**Given passage**:
-=-=-=-=-

Phobias are persistent, disproportionate and irrational fears of specific objects or situations. There are over 500 documented phobias. Most of us have some strong fears. Fear of heights (acrophobia) and fear of public speaking (glossophobia) are two common phobias. There are some very rare and unusual phobia as well, including:
Genuphobia: Fear of knees. I can understand this given my recent history rehabbing an injured knee.
Hexakosioihexekontahexaphobia: Fear of the number 666. Yes, this is actually a word. Google it!
Sesquipedalophobia: Fear of long words. Probably challenging for the afflicted to say what they have.
Omphalophobia: Fear of belly buttons. This is one phobia that Beyonce certainly does not have.
Oddly enough, there's no official name for fear of working out at the gym, but many people suffer from it. According to Psychology Today, some experience a fear of gym exercise. Some of the reasons include fear of looking silly in a group fitness class due to not knowing every move, embarrassment of physical appearance among fit people, lack of familiarity with how to use equipment, and concern over excessive sweating.
It’s no surprise that many are afraid of the gym, especially given that the Ancient Greek word gymnastí̱rio (gymnasium) is derived from the term gymnos, which means naked. Many feel exposed when they work out among others. With apologies to Merriam Webster, I'm going to name this fear "gymnastí̱riophobia."
So now that we've established that gymnastí̱riophobia exists, the natural question is: what can we do to combat it?
Here are 5 ways that gyms can help reduce gymnastí̱riophobia:
1. Provide a Welcoming Environment.
Not everyone feels confident enough to work out. Just stepping into the gym for the first time can be incredibility intimidating (see our blog from June 17th: Grunts, Groans & Gas: 7 Sounds of the Gym We Pretend We Don't Hear). Identifying new members and encouraging their specific interests and goals helps make them exhale and take on that new workout challenge.
2. Celebrate Diversity.

-=-=-=-=-

**Stored data**:
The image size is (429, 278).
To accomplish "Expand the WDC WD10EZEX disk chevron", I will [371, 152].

-=-=-=-=-

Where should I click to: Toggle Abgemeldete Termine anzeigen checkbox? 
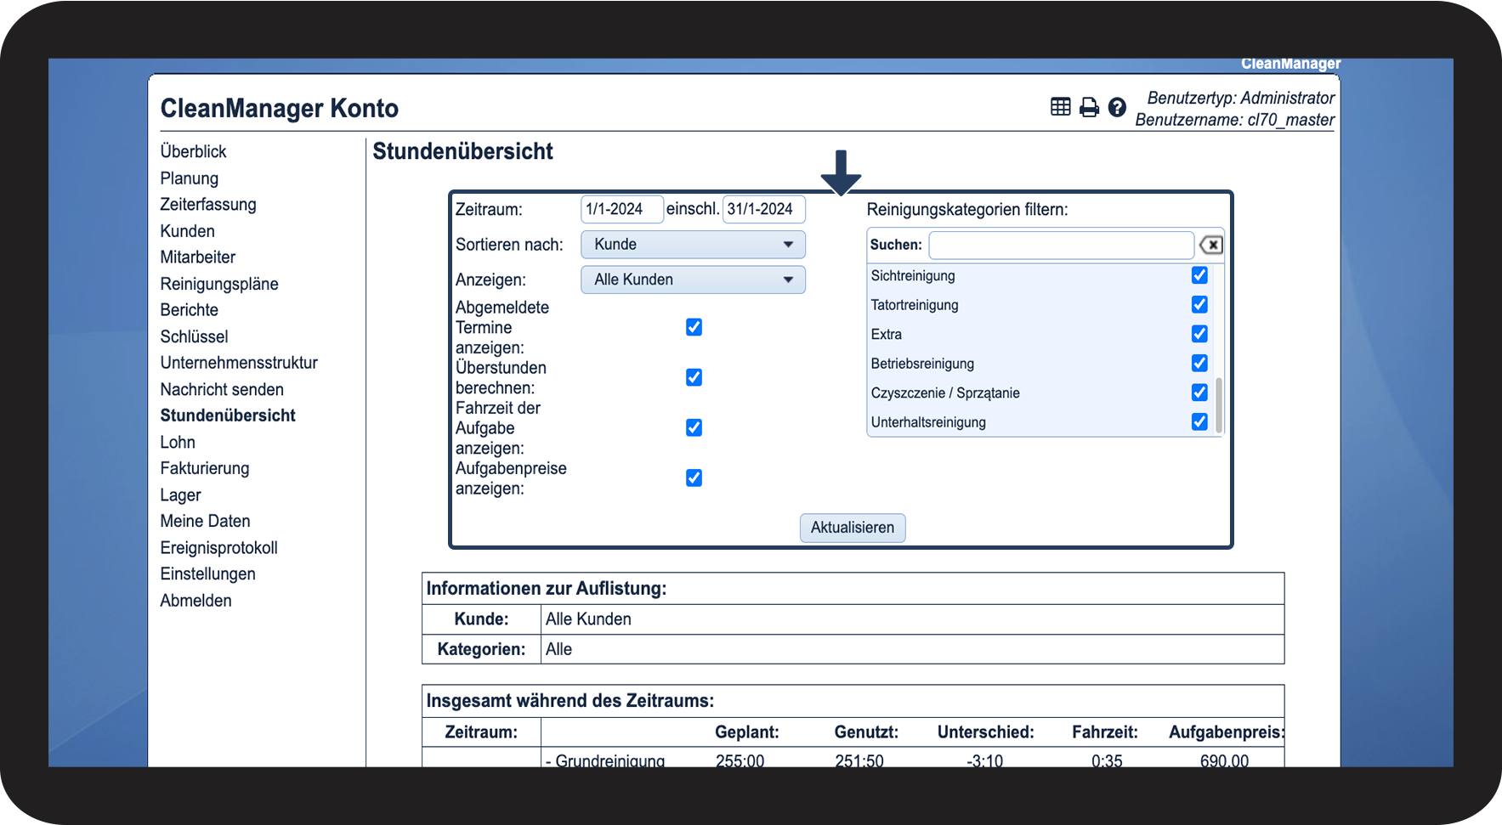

-=-=-=-=-

**Written task 1**:
Answer each question using the phobia passage:
(a) How many phobias have been documented?
(b) What is sesquipedalophobia a fear of?
(c) What does the Greek term gymnos mean?
**Written task 2**:
Summarize the phobia passage in two sentences.
**Written task 3**:
Write out the part of the phobia passage starting at "Sesquipedalophobia: Fear of" and ending at "does not have.".
Answer from the phobia passage alone, not from the items.

**Full answer 1**:
(a) Over 500.
(b) Long words.
(c) Naked.

**Full answer 2**:
Phobias are persistent, disproportionate and irrational fears of specific objects or situations, with over 500 documented, including rare ones such as fear of knees or belly buttons. The writer names the unofficial but widespread fear of working out at the gym "gymnastí̱riophobia" and begins listing ways gyms can reduce it, starting with providing a welcoming environment.

**Full answer 3**:
Sesquipedalophobia: Fear of long words. Probably challenging for the afflicted to say what they have.
Omphalophobia: Fear of belly buttons. This is one phobia that Beyonce certainly does not have.